Labidi (Aurélien Gabrielli), an aspiring novelist, lives in a minuscule Paris apartment with his friend and functional light relief, Aleksei (Léon Cunha Da Costa). To illustrate their relative poverty, they take it in turns to sleep on the single mattress, crammed into the corner of the unexpansive room. While visiting his Tunisian mother, who owns a café in Lyon, Labidi meets Elisa (Louise Chevillotte) and they fall for each other in timeworn fashion. Challenges emerge for the pair back in Paris, and the film makes much of the financial unviability of living and loving in the capital. An intermittent jazz score traces the ups and downs of incipient youthful ardour.
The specificities of the characters and their landscape are cleverly foregrounded. On a personal level, Labidi must seek his authorial voice by cultivating difference in a land of cultural assimilation. In the broader scheme, he must support himself through attempted insurance scams and working fast-food delivery. Employed in a trendy glasses shop, he combines salesman and idealist, marketing and manipulating his knowledge of literature to persuade the highbrow clientele into optical purchases. Appropriately, the itinerant odd jobs of our protagonist are depicted through over-the-shoulder sun glares and floating camerawork.

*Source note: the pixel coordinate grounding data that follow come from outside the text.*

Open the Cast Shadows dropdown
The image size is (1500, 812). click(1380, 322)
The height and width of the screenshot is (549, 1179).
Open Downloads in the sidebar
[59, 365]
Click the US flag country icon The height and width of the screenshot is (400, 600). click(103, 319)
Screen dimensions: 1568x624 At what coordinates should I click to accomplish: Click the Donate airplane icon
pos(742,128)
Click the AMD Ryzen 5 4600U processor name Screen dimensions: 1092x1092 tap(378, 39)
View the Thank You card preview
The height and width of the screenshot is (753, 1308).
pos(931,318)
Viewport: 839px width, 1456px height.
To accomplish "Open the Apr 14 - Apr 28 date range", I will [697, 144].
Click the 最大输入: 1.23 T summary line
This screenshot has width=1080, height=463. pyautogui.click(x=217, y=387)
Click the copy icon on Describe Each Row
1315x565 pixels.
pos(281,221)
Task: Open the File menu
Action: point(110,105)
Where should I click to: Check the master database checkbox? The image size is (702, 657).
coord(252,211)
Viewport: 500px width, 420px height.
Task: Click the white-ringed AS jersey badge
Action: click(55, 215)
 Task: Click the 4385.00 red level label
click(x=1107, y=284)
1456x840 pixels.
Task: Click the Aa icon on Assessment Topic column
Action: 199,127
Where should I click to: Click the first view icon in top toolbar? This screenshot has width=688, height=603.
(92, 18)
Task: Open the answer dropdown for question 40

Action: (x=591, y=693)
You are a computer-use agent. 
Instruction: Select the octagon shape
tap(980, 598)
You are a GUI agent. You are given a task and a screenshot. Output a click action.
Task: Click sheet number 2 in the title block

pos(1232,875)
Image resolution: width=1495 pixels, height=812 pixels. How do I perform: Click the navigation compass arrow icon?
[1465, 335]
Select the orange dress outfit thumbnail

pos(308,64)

Louda Ben Salah-Cazanas writes and directs, and the agreeable visuals, married to the predestined plot structure, amount to an efficient feature debut. For a tale of literary self-discovery, there’s an expected degree of voluminous text. Quite literally, phone messages are projected up onto the screen, and the earnest volleys of dialogue between Labidi and his nearest and dearest demonstrate the general thesis: that there’s an essential power to the written and spoken word. What the audience sees of the scribe’s ability is limited – some of it appears Camus-lite, although it manages to obtain an advance on a book deal. Inevitably, for a movie that’s gleefully current and reverential, it’s a work of autofiction.
The World After Us (Le monde après nous) does not have a UK release date yet.
Read more reviews from our Berlin Film Festival 2021 coverage here.
For further information about the event visit the Berlin Film Festival website here.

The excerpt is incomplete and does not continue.